The Visual Arts and Media Department
Sevenoaks School Art Department is motivated by the belief that individual creativity is an essential, central and vital part of education. All those who teach within the department are active, practising artists whose concern for the subject is not restricted to teaching alone, and who therefore bring the freshness of experience to the process of teaching. Former students like film director Paul Greengrass, architect Thomas Heatherwick, Turner Prize winner Simon Starling, sculptor Oliver Barratt, shoe designer Emma Hope, and many others, attest to the success of this approach.

There are opportunities for all ages to engage with the Art Department, both during lessons and after school. The department is staffed six days a week between 9.00am and 6.00pm and Sixth Form IB Art students have access in the evenings and on Sundays.

The two full time artist-teachers and the three resident artists offer the widest range of disciplines. These include, Critical and Historical Study, Fine Art, Printmaking, Ceramics, Photography, Digital Imaging, Video, Animation and special effects. A new specialist digital imaging suite, for teaching in digital media, was installed in 2009.

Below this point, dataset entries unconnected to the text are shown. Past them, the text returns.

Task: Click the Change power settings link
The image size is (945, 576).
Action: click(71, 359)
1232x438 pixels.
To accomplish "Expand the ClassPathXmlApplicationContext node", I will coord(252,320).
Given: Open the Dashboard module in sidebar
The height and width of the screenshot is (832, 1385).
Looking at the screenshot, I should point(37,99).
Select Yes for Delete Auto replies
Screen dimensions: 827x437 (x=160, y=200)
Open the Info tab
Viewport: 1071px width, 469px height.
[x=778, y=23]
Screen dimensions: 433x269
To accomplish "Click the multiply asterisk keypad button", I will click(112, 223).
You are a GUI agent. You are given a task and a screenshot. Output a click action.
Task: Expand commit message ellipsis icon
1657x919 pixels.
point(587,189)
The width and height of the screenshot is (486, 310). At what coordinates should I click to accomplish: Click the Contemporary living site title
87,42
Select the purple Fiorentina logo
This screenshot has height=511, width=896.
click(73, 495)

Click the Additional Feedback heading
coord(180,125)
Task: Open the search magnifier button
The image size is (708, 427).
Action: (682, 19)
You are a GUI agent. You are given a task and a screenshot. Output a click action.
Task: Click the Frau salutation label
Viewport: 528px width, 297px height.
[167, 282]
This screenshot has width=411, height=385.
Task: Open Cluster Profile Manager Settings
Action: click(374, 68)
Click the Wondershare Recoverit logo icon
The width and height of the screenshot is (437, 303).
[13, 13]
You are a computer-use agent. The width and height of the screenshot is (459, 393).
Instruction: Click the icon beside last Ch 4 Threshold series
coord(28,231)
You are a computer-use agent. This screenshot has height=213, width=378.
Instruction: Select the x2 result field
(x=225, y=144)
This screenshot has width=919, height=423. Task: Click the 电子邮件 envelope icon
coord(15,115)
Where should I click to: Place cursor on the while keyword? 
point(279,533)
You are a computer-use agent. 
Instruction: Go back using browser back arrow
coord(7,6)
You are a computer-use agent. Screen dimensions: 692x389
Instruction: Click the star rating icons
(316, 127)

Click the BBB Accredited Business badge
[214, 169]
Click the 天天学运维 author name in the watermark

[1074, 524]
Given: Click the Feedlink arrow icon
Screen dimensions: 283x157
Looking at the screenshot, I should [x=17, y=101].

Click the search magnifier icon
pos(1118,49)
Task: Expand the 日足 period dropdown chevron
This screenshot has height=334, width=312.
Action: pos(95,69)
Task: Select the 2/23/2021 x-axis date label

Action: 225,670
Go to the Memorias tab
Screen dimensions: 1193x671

This is a very popular subject with two or three GCSE sets per year, and two sets of IB students. Many other students take courses in a discipline for its own sake. Between joining and leaving, our aim is develop the individual student’s creative identity, and celebrate it by exhibiting, and inviting friends and family.

 

Junior Pavement ArtYears 7 & 8
Developing skills through engagement with the widest range of mediums, is integrated with a rich diet of Critical and Historical Study. This will cover two- and three-dimensional disciplines, like drawing, painting, printing and sculpture, but also includes instruction in digital photography and photographic image manipulation. We always aim to enjoy the experience of making and we use both interior and exterior spaces to do this. There are trips to local galleries and important venues, like the Chagall stained glass windows at Tudeley.

 

Year 9Middle School Land art
In common with the Lower School but at a higher level, developing skills through engagement with the widest range of mediums, is integrated with a rich diet of Critical and Historical Study. This will cover two and three-dimensional disciplines, like drawing, painting, printing and sculpture, but also includes instruction in digital photography and photographic image manipulation. We always aim to enjoy the experience of making and we use both interior and exterior spaces to do this. There are trips to local galleries and important venues. Courses change on a year by year basis according to the particular enthusiasms of the teacher!

 

Years 10 & 11
The GCSE Course teaches young people how to work as artists. They learn how to synthesise their own ideas with what they may learn from other artists, and with what they want to take from their experience of the world. Confident responses through art achieve the highest grades and there are many life skills to be gleaned here too. Gradually taking responsibility for the development of personal ideas, and nurturing the portfolio are transferable skills! The course is organised into modules which last about a term, and the Edexcel GCSE exam, which our candidates sit, requires three modules; two in the form of coursework worth 60%, and one is the examination worth 40%. This course is the very best training for the IB Visual Arts Course.

 

Tonia and VanessaThe Sixth Form
At this level we define art as a ‘voice’ for the student, and aim to offer a high level of support in terms of realising personal ideas, teaching technical skills and forms of expression. Students quickly establish their independence. The staff works as a team in order that the creative processes are supported by the broadest range of disciplines. Of course, each student has a teacher, but the students are encouraged to use whoever can be the most use to them in the emergence of their particular artistic identity. Termly trips to London galleries also support the course.

At the end of the course they become more or less independent of the teachers and celebrate their achievements through an exhibition and a viva, just before friends and family attend the private view. The Studio Work is 60% of the assessment and the Investigation Work Books 40%. The available disciplines include, Critical and Historical Study, Fine Art, Printmaking, Ceramics, Photography, Digital Imaging, Video, Animation and special effects. A new specialist digital imaging suite, for teaching in digital media, is planned to be completed in 2009.